__Task details__
Print, in exact form, the lines below from the one containing "You are a computer-use agent. The height" through the one containing "You are a computer-use agent. The image size is (290, 644).", and omit all others.

Stored records:
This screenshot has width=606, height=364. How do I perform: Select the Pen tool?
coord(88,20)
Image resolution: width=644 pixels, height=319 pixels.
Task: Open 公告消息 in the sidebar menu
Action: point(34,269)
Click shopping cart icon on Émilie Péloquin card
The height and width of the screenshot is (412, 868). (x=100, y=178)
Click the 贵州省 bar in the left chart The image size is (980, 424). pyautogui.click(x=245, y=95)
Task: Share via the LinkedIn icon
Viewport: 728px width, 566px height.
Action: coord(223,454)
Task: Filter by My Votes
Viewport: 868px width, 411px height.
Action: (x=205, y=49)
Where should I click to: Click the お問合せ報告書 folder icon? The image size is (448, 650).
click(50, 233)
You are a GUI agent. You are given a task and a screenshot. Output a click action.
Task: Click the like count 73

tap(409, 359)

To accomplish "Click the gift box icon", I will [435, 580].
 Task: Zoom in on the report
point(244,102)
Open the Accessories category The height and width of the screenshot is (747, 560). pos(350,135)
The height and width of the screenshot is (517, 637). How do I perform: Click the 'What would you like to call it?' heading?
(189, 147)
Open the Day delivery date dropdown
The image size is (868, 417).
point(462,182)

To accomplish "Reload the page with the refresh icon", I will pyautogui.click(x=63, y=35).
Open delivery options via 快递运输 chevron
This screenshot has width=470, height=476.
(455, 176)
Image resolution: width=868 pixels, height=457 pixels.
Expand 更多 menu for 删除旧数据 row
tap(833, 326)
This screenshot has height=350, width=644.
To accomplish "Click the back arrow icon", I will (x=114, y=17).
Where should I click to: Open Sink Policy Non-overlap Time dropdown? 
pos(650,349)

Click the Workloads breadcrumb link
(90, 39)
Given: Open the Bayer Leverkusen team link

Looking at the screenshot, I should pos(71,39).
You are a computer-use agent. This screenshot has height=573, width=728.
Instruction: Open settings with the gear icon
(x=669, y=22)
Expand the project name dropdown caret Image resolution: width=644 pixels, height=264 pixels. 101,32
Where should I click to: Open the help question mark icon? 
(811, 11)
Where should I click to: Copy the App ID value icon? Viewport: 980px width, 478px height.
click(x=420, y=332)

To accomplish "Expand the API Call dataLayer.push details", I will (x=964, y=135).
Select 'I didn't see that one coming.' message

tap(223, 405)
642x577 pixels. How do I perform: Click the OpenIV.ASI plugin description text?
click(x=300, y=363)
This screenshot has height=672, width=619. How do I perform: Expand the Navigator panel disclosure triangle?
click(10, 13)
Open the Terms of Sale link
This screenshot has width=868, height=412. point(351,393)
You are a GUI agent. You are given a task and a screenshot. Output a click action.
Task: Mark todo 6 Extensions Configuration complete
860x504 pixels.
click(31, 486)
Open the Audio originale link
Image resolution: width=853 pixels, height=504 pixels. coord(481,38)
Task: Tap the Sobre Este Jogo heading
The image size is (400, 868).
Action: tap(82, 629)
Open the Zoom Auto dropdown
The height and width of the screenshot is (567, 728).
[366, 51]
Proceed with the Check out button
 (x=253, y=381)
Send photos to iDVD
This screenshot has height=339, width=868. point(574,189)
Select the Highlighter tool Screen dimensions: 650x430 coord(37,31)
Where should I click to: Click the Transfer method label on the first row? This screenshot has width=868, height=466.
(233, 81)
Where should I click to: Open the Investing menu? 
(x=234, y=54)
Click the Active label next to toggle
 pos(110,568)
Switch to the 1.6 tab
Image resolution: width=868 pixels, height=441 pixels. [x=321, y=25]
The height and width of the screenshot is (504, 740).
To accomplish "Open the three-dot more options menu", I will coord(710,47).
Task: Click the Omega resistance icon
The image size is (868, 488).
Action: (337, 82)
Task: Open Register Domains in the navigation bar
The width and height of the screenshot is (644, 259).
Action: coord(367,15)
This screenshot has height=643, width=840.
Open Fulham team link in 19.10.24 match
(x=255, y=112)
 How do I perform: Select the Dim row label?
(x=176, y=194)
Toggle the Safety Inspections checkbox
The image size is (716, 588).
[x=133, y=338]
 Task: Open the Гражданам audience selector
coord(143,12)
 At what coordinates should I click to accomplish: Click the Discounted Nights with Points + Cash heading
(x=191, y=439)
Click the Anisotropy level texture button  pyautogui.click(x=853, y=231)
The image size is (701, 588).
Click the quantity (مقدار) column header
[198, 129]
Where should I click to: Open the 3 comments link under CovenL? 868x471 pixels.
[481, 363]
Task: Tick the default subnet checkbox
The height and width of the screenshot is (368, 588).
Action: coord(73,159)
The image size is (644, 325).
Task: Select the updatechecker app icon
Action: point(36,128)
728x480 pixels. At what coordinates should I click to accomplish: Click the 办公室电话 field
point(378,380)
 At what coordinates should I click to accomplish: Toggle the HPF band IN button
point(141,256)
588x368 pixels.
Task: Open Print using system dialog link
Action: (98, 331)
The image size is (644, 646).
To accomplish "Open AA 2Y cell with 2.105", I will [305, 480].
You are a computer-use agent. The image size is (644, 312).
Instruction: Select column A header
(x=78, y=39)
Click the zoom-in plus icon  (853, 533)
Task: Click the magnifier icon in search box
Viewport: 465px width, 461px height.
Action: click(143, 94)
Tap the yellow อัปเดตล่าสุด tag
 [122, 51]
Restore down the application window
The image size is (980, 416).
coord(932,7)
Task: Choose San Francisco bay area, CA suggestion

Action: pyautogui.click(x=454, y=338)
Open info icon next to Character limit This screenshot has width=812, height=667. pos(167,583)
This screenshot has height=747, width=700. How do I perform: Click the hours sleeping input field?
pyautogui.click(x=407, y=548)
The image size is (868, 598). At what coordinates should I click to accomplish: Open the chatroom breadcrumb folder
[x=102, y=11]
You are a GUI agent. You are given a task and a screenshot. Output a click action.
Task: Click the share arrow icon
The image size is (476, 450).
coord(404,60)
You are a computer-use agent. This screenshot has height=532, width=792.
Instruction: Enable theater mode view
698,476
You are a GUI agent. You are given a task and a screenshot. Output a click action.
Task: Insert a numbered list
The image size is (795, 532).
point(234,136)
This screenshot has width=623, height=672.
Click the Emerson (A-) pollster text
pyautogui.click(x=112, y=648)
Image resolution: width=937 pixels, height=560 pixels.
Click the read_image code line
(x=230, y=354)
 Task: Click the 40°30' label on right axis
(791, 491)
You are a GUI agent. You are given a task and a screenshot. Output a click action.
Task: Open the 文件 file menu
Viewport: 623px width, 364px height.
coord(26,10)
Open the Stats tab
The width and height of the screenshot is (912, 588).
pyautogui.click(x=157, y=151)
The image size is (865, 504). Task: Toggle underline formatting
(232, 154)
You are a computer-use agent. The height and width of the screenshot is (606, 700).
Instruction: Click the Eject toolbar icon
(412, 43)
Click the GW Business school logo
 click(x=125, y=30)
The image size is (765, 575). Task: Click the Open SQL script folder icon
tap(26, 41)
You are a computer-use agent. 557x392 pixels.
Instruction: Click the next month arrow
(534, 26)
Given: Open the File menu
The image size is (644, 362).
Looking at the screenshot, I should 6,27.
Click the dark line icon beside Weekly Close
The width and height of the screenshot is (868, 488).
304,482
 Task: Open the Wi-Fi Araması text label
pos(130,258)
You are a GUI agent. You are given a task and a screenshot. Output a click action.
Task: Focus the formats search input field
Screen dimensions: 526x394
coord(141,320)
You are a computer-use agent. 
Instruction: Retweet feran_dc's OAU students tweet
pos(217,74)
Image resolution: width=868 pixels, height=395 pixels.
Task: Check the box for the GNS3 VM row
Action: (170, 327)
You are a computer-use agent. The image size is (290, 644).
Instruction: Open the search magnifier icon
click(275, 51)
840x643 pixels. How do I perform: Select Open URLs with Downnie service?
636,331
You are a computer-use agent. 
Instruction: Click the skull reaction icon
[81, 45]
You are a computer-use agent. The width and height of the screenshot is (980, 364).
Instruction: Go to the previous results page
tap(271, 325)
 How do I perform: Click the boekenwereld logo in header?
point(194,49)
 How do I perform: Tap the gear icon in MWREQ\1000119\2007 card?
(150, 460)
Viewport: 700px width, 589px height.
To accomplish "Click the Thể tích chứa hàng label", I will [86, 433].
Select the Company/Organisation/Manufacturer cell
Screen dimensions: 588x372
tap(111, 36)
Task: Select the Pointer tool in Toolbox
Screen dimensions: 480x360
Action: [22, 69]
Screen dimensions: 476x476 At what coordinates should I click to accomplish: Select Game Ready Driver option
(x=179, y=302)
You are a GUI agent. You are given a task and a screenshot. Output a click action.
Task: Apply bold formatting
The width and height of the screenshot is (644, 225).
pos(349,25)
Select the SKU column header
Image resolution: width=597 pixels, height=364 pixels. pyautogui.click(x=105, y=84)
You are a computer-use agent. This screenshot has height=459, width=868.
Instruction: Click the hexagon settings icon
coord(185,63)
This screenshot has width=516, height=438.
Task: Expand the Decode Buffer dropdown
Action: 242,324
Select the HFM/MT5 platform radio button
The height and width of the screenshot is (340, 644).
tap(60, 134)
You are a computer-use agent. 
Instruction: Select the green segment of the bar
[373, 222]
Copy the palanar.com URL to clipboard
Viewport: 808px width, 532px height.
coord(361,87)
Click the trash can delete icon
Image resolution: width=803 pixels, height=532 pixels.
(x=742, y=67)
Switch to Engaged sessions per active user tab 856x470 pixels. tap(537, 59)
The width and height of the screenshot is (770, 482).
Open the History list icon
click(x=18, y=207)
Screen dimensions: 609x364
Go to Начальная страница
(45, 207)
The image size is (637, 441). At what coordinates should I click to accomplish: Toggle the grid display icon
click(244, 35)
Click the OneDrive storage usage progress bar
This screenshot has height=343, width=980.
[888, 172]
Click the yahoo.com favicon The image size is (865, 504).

__Expected answer__
You are a computer-use agent. The height and width of the screenshot is (606, 700).
Instruction: Click the Eject toolbar icon
(412, 43)
Click the GW Business school logo
 click(x=125, y=30)
The image size is (765, 575). Task: Click the Open SQL script folder icon
tap(26, 41)
You are a computer-use agent. 557x392 pixels.
Instruction: Click the next month arrow
(534, 26)
Given: Open the File menu
The image size is (644, 362).
Looking at the screenshot, I should 6,27.
Click the dark line icon beside Weekly Close
The width and height of the screenshot is (868, 488).
304,482
 Task: Open the Wi-Fi Araması text label
pos(130,258)
You are a GUI agent. You are given a task and a screenshot. Output a click action.
Task: Focus the formats search input field
Screen dimensions: 526x394
coord(141,320)
You are a computer-use agent. 
Instruction: Retweet feran_dc's OAU students tweet
pos(217,74)
Image resolution: width=868 pixels, height=395 pixels.
Task: Check the box for the GNS3 VM row
Action: (170, 327)
You are a computer-use agent. The image size is (290, 644).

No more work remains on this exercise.